→ PAGE EXTRACT
Effects
Table of Contents
Overview
Stutter Edit 2 includes 11 different signal processors. Although many of these have familiar names, they go far beyond what conventional effects can do. This isn’t just because many of them offer unique parameters, but because of unique Time-Variant Modifiers in Stutter Edit 2.
Stutter Edit 2 takes effects to an entirely new and creative level because you can modulate every parameter of every effect‚and modulate them rhythmically. This offers options for motion and dynamics in all the effects and blurs the boundary between being signal processors and instruments.
The Effects Section interface has three major elements. The user interface image at the beginning of the manual showed these, but let’s explore them in more detail. We’ll start with the Signal Chain, and the available effects.
Signal Chain
This column on the left shows all available signal processors. You can enable as many effects as your computer, or your sanity, can handle.
- To enable an effect, click the hexagon to the left of the effect name. When selected, it lights white.

Pixel coordinate grounding data:

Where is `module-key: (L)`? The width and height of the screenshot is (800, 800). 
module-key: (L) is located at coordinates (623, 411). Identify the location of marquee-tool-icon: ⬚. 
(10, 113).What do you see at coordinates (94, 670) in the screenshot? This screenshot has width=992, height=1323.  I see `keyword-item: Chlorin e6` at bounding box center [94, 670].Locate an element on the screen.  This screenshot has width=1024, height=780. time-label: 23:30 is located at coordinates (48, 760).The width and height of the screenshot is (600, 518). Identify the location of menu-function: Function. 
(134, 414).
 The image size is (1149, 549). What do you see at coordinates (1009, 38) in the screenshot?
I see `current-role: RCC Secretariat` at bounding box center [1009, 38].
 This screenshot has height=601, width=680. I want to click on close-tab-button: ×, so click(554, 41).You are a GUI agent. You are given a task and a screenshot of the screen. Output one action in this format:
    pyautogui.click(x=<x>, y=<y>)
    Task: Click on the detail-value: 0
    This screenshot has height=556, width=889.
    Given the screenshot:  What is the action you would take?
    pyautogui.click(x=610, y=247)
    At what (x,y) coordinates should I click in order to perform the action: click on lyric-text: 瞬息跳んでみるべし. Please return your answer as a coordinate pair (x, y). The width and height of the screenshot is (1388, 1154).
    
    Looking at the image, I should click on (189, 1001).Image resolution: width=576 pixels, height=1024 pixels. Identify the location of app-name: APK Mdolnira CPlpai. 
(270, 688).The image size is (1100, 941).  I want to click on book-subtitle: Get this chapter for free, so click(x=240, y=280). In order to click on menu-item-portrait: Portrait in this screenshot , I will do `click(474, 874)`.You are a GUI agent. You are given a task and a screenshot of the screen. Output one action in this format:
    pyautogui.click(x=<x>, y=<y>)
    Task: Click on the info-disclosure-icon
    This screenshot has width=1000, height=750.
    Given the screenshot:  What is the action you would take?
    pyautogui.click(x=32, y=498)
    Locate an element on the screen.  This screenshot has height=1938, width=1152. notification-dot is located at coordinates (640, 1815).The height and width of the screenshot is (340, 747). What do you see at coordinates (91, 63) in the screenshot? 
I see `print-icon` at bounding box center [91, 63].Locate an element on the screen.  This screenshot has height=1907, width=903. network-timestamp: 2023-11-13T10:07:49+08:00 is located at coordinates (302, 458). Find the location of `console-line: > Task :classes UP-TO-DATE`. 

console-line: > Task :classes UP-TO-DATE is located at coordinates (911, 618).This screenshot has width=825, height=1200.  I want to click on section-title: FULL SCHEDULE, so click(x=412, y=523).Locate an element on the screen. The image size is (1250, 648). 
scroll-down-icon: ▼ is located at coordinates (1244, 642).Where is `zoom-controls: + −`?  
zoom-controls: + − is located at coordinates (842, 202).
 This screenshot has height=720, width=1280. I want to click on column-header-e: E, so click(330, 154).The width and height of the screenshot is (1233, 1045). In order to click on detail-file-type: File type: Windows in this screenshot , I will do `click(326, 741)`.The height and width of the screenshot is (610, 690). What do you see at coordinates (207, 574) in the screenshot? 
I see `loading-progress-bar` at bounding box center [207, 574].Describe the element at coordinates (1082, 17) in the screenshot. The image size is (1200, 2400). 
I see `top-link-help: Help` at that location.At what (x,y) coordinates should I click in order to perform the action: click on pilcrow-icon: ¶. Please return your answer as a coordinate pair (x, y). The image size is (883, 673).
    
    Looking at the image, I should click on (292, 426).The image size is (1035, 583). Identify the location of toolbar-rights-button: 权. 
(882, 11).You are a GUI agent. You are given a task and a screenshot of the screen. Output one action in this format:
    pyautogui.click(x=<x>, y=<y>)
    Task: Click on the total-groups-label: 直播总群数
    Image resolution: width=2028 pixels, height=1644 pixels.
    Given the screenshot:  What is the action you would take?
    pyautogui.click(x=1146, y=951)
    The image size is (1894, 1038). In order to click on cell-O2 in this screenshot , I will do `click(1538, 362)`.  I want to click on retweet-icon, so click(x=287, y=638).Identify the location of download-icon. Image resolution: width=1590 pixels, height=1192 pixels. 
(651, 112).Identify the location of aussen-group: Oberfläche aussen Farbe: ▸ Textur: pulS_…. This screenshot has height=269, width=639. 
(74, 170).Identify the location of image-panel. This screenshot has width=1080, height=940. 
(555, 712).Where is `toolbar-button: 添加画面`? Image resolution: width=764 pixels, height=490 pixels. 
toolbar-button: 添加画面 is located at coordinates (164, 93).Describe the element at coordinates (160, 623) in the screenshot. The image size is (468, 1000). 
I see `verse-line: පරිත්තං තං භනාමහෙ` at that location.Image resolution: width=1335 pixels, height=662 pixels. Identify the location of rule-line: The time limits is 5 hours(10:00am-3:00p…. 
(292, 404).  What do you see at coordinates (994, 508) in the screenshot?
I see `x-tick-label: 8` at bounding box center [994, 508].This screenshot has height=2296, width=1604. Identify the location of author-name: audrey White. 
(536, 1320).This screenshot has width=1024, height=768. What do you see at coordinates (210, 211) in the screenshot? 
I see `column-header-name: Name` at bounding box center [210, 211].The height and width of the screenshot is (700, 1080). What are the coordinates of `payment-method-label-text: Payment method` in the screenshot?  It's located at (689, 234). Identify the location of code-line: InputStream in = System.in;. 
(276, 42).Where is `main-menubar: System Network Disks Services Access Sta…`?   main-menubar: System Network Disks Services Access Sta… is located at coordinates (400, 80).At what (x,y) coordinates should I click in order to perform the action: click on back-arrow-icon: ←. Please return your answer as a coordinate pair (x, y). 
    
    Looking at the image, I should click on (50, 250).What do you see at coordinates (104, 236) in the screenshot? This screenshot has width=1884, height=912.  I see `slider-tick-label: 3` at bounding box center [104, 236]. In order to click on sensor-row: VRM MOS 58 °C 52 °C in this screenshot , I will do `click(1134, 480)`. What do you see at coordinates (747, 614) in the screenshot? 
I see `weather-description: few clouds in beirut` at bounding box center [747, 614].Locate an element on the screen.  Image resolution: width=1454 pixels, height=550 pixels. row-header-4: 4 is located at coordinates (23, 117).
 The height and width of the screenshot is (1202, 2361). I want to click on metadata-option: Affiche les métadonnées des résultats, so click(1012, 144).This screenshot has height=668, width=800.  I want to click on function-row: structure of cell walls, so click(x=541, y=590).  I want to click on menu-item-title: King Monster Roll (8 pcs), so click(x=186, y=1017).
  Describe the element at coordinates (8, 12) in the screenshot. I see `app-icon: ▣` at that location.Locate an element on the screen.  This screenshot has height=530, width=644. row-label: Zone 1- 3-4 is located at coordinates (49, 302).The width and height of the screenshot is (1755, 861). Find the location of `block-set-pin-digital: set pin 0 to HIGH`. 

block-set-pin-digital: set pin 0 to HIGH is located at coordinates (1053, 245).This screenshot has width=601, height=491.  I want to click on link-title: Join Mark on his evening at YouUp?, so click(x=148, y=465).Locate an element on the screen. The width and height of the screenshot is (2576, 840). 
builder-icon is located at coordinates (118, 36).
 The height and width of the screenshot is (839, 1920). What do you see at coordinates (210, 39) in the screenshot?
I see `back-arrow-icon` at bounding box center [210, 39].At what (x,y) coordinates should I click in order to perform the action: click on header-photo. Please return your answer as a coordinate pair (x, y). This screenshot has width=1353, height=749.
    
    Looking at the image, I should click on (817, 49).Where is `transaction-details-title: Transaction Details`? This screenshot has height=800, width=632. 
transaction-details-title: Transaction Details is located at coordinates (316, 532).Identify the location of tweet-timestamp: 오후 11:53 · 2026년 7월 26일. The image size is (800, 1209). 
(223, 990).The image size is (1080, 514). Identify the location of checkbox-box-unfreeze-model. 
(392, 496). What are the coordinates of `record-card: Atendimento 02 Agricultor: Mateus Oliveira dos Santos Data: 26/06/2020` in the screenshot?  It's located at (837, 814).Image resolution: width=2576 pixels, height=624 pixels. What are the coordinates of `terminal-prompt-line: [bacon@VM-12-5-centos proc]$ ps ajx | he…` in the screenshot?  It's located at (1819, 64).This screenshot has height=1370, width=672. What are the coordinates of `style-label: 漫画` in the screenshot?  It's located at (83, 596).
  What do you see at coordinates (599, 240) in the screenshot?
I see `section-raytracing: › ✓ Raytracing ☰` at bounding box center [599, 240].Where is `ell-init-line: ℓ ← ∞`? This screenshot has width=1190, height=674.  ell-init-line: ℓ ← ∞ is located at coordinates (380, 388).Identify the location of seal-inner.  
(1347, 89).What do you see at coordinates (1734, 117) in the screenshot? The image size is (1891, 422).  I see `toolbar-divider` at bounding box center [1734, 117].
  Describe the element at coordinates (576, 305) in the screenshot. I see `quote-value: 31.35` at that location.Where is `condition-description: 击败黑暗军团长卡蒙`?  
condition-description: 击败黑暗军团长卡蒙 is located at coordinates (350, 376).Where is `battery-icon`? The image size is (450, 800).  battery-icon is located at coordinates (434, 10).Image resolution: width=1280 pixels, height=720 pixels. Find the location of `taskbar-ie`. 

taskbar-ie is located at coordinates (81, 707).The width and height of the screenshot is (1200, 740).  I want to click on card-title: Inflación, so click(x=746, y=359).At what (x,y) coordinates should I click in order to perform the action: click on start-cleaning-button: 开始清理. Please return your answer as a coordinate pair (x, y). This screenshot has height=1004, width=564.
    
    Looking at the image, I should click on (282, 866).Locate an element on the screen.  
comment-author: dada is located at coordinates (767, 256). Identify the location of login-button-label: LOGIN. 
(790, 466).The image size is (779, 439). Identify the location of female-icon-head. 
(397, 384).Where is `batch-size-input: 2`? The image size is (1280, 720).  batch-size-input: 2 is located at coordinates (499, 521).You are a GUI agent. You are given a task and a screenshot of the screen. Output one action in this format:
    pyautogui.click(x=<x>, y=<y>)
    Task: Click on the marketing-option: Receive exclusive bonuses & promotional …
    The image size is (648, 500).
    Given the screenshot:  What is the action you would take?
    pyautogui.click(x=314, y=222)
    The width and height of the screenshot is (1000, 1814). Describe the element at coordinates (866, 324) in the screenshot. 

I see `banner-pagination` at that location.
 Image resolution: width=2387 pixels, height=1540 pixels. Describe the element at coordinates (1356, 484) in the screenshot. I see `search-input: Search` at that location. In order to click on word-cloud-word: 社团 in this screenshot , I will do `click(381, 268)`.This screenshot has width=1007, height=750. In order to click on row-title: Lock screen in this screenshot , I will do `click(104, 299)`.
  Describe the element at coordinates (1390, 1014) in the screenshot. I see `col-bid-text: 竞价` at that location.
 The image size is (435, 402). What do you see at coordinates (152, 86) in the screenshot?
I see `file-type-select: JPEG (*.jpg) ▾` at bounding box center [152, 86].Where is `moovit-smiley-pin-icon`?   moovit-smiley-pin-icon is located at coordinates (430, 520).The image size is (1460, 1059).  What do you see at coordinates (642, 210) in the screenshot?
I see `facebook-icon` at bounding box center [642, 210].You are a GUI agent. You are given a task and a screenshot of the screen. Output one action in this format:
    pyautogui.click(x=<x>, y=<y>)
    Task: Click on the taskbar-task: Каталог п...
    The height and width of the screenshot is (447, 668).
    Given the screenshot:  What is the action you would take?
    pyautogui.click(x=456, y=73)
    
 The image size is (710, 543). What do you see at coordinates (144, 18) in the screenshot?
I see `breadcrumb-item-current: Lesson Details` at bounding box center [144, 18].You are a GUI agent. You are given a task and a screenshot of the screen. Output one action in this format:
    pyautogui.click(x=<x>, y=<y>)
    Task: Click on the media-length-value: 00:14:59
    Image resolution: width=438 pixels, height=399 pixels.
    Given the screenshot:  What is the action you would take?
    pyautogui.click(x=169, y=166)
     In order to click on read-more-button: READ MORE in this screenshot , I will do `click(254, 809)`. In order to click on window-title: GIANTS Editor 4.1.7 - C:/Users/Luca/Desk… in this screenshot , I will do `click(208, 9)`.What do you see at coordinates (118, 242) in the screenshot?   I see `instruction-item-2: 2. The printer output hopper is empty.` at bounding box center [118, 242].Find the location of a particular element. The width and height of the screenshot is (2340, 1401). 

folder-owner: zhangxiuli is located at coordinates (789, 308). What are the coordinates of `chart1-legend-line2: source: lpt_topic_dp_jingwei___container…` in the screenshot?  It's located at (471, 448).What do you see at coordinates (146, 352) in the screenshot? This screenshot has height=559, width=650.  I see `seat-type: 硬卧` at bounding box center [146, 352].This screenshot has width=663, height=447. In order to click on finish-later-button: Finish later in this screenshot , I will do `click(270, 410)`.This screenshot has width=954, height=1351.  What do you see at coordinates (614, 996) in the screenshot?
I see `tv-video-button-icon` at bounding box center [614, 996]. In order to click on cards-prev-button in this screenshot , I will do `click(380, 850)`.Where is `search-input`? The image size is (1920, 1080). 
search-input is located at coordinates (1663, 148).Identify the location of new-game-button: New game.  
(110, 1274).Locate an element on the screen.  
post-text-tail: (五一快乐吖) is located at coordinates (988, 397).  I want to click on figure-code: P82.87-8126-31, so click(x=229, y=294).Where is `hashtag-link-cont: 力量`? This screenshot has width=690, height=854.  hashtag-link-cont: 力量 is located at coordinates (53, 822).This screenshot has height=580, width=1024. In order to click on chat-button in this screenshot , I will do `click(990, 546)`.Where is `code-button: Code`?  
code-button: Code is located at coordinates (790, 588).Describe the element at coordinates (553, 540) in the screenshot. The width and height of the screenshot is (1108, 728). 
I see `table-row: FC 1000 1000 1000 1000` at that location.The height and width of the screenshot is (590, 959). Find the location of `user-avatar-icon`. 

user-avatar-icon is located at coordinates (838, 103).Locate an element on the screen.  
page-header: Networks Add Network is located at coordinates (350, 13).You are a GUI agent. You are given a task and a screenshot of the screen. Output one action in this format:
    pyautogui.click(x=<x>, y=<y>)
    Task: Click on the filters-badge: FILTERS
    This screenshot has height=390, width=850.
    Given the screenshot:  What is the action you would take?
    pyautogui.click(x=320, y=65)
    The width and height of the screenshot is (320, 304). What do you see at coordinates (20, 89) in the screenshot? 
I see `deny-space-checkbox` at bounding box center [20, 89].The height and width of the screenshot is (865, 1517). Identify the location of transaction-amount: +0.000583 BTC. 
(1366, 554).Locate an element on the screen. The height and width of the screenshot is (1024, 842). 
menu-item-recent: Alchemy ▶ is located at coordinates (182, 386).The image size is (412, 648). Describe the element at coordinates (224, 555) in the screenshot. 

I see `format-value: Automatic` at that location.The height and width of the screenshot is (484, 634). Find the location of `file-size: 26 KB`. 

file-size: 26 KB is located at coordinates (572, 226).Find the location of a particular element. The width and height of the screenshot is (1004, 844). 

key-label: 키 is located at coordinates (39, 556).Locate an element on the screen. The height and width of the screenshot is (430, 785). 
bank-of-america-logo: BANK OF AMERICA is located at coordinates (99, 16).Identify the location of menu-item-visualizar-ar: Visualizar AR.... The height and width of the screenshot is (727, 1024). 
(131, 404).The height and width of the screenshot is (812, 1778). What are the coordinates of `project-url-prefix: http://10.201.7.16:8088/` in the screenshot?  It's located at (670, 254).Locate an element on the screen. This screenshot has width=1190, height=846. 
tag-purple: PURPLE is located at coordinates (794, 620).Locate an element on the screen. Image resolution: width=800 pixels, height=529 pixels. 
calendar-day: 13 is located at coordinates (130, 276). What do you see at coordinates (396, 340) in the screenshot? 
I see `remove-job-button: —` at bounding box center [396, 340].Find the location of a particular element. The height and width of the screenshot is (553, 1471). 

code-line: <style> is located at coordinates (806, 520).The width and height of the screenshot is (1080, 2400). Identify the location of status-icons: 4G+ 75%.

→ WORK INSTRUCTIONS
**a)** Summarize the Stutter Edit 2 effects overview in two sentences.
**b)** Rewrite the Stutter Edit 2 effects overview from "Stutter Edit 2 takes" up to and including "sanity, can handle.", changing "Signal Chain" to "Effect Chain".
**c)** Answer these about the Stutter Edit 2 effects overview:
(i) How many signal processors does Stutter Edit 2 include?
(ii) On which side is the column that shows all available signal processors?
(iii) What does the hexagon next to an effect name do when selected?
The records have no connection to the Stutter Edit 2 effects overview.

→ ANSWERS TO THE PROBLEMS
**a)** Stutter Edit 2 includes 11 signal processors that go beyond conventional effects through unique parameters and Time-Variant Modifiers, letting you modulate every parameter of every effect rhythmically. The Effects Section interface has three major elements, starting with the Signal Chain, a column on the left that lists all available signal processors, which you enable by clicking the hexagon beside each name.

**b)**
Stutter Edit 2 takes effects to an entirely new and creative level because you can modulate every parameter of every effect‚and modulate them rhythmically. This offers options for motion and dynamics in all the effects and blurs the boundary between being signal processors and instruments.
The Effects Section interface has three major elements. The user interface image at the beginning of the manual showed these, but let’s explore them in more detail. We’ll start with the Effect Chain, and the available effects.
Effect Chain
This column on the left shows all available signal processors. You can enable as many effects as your computer, or your sanity, can handle.

**c)**
(i) 11.
(ii) On the left.
(iii) It lights white.